Most of the processes that we are interested in include some component of gene regulation as well as protein interactions. For example, the detection of a protein on the surface of a cell may trigger a cascade of protein interactions that results in one or more genes being expressed in the genome. This interplay of the “worlds” of proteins and DNA is perhaps the biggest challenge for data integration. Whenever a number of proteins interact to accomplish a specific process, chances are that some of the genes that encode them will be expressed in some coordinated manner. So it is reasonable to overlay microarray gene expression data on the protein interaction network and look for correlations.
In the cell itself, most of the processes that we care about have been studied for many years in individual labs and the results have been written up in countless scientific papers. As a result, a major source of knowledge on interactions and regulation is the scientific literature.
It’s an interesting phenomenon that biology today dines at two tables.

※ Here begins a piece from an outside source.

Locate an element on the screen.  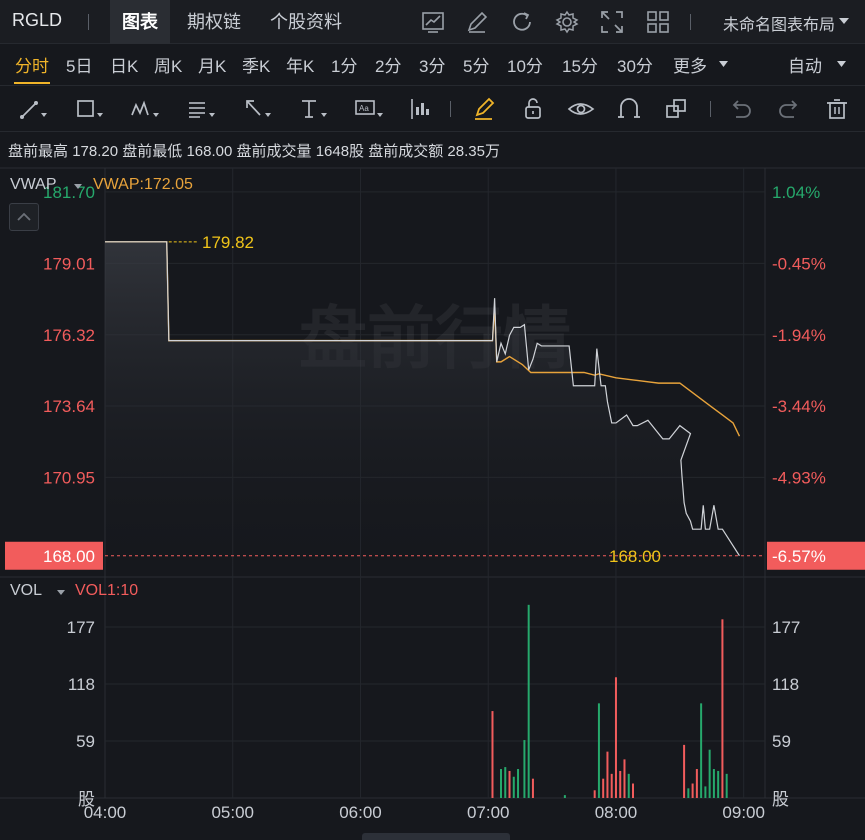
volume-tick-label-right: 118 is located at coordinates (786, 684).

It draws heavily on the specific data from the databases, but still finds its interpretations of those data in the scientific literature. Automated extraction of the knowledge embedded in the literature remains a distant goal. But some success has been had in extracting specific terms, such as gene names, from papers and inferring interactions where pairs of gene names are frequently found together.
The problem lies in the diversity of the (mostly) English language text of these papers, and the false-positive rate for these inferred interactions is high. With the abstracts of more than 14 million papers available on the PubMed site at NIH, textual analysis is getting a lot of attention and is still an area where a bright idea can make a big impact.